**Extrait à lire:**
==================================================

Comme le proclame l’UNESCO sur son site, « Les pyramides d’Egypte, la Grande Barrière de corail australienne, les Iles Galápagos en Equateur, le Taj Mahal en Inde, le Grand Canyon aux États-Unis ou l’Acropole en Grèce, sont quelques exemples des 1007 biens culturels et naturels inscrits à ce jour sur la Liste du patrimoine mondial ». Cependant, ce classement du patrimoine mondial est inégalement réparti dans le monde. En 2020, les 10 pays rassemblant le plus de sites inscrits à l’UNESCO totalisent 431 sites sur les 1007 répertoriés, soit 42% du total. De même, parmi les 10 pays ayant le plus de sites inscrits à l’UNESCO la même année, la moitié sont européens (Italie, Espagne, Allemagne, France et Royaume-Uni). La Chine est le deuxième pays au monde à avoir le plus de sites inscrits à l’UNESCO après l’Italie. Ces inégalités se retrouvent au niveau des continents. Sur les 1067 biens du patrimoine mondial inscrits à l’UNESCO en 2023, qu’ils soient culturels, naturels ou mixtes, 43% sont européens, 25% sont asiatiques et océaniens, 21% sont américains tandis que l’Afrique n’en totalise que 9%.

==================================================

**Bloc de données:**
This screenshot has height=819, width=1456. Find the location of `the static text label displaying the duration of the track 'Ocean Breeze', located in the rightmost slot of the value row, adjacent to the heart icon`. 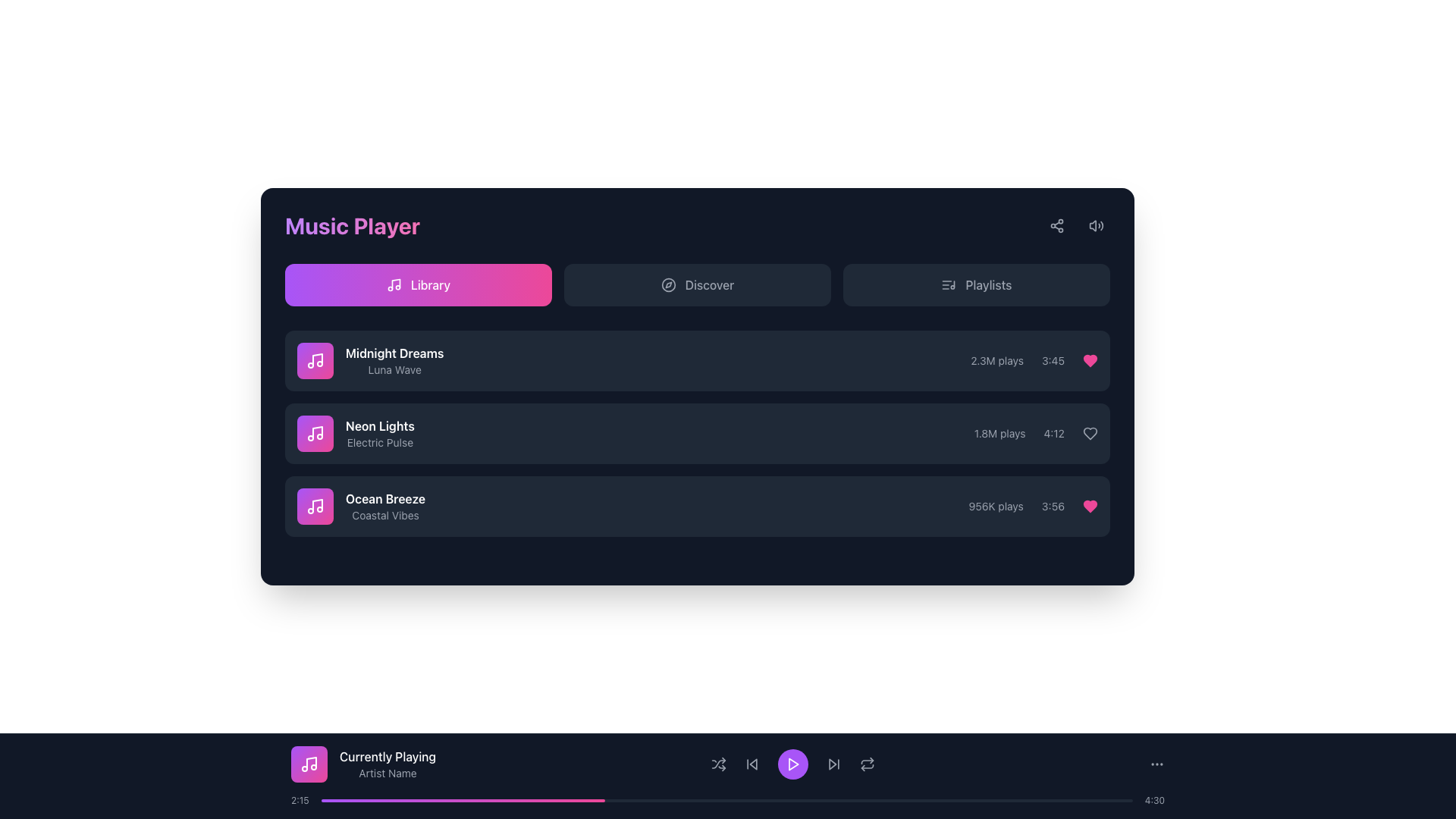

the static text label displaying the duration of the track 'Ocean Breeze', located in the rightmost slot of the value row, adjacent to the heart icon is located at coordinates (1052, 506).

==================================================

**Exercices à faire:**
a) Pour chacune des affirmations (i), (ii) et (iii), indiquez par oui ou par non si elle s’accorde avec le texte sur le patrimoine mondial, et citez les mots exacts du texte qui tranchent. (i) La Chine compte plus de sites inscrits à l’UNESCO que l’Italie. (ii) En 2020, la moitié des dix pays ayant le plus de sites inscrits sont européens. (iii) En 2023, l’Afrique rassemble 21 % des biens inscrits.
b) Poursuivez le texte sur le patrimoine mondial à partir de sa dernière phrase.
Les données ne jouent aucun rôle dans cet exercice.

**Réponses fournies:**
a)
(i) Non : « La Chine est le deuxième pays au monde à avoir le plus de sites inscrits à l’UNESCO après l’Italie. »
(ii) Oui : « parmi les 10 pays ayant le plus de sites inscrits à l’UNESCO la même année, la moitié sont européens »
(iii) Non : « l’Afrique n’en totalise que 9% »

b)
C. Une mission de préservation
La mission de l’UNESCO est la protection des sites inscrits sur ses listes. Ceux-ci peuvent faire l’objet de menaces de dégradations d’origine diverse telle l’érosion liée au temps, les risques sismiques, les risques climatiques, les défaillances des Etats, la guerre ou la construction de nouvelles infrastructures. Ainsi, en 1959, l'UNESCO lance une campagne internationale pour la préservation du site d’Abu Simbel menacé d’être englouti par la construction du grand barrage d'Assouan en Egypte. Les temples construits par Ramsès II (XIIIème siècle avant J.C.) et dédiés à Osiris et Isis sont démontés à partir de 1964. 1.035 blocs pesant chacun de 20 à 30 tonnes sont transportés au sec et remontés à l’identique au sommet de la falaise. Une cinquantaine de pays ont participé à l’opération qui a coûté 36 millions de $ et qui s’est achevé en 1968. 4 ans plus tard, en 1972, la même opération est conduite pour le temple de Philae (8 ans, 30 millions de $).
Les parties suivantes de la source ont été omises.